Job Description
You are responsible for
Lead mechanical development and product upgrades, along with the release of electro-mechanical modules to improve overall system quality, reliability, yield rates, and cost effectiveness.
Work with design partners/suppliers and lead product development activities from design concept to manufacturing release.
Work with a cross-functional team to ensure mechanical designs meet the needs of the internal and external customers.
Use SolidWorks to create and modify mechanical architectures, 3D designs, and 2D drawings.
Drive continuous improvement projects related to design implementation, manufacturing process, product quality and reliability.
To succeed in this role, you should have the following skills and experience
BSME or MSME from an accredited university.

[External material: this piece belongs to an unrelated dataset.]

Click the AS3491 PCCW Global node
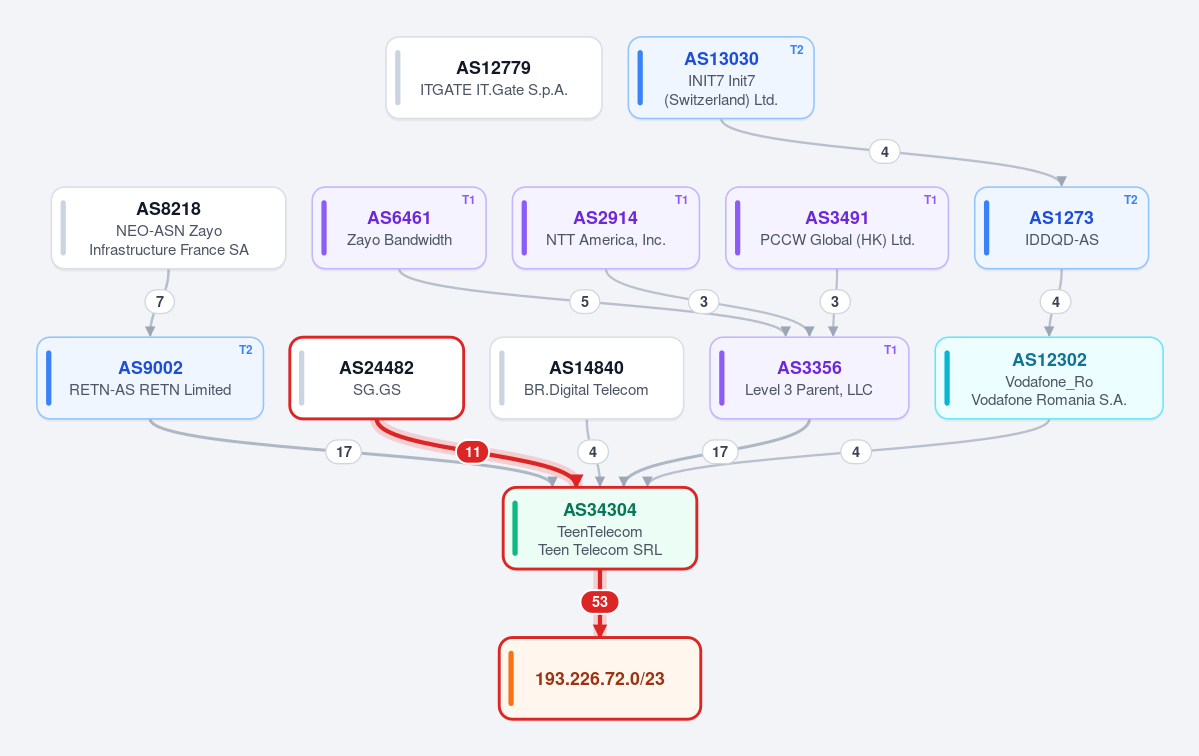This screenshot has width=1199, height=756. coord(837,228)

0-2 years of experience in an engineering environment required, preferably in product development.
Specific knowledge in part design, datum schemes, tolerance analysis, GD&T, and design for manufacture.

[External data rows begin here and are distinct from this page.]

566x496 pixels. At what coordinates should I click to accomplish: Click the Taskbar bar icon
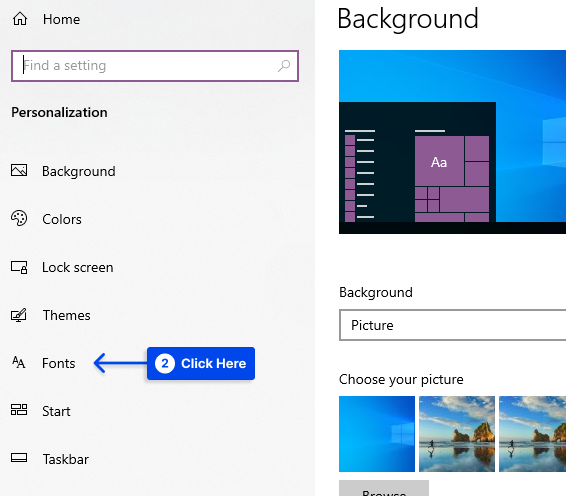coord(19,458)
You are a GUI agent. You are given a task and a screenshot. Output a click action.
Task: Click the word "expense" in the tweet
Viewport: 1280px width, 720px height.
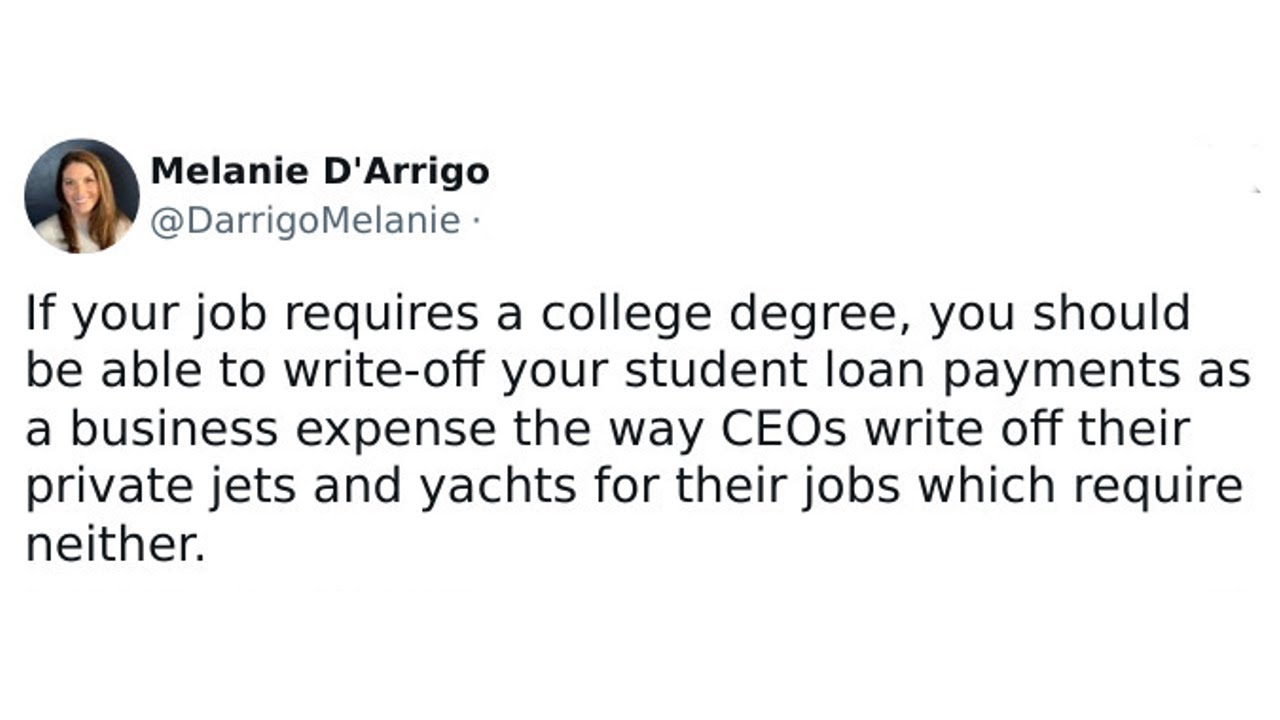tap(398, 429)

Capable of evaluating design margins, tolerances, and reliability factors including, wear, materials strength, chemical compatibility, and compounding environmental effects.
Highly proficient in CAD, specific experience and proficiency in SolidWorks required.
Ability to troubleshoot nonconforming material and work with suppliers to improve part design.
Knowledge in part qualification and statistical process studies such as CP and CPK and be able to work with suppliers to improve part process capability.
Experience working with suppliers and design partners, including part/module development and resolving technical issues.
Knowledge of good design practices and experienced with DFMEA.
Demonstrated ability to effectively work with cross-functional stakeholders to ensure the design meets their expectations and needs, and that the needs/requirements are properly documented.
Strong technical writing/ documentation skills for regulated medical device design environment, including requirements definition.
Experience with document control systems (E-Matrix, Agile) and FDA/ISO regulated medical device design environment.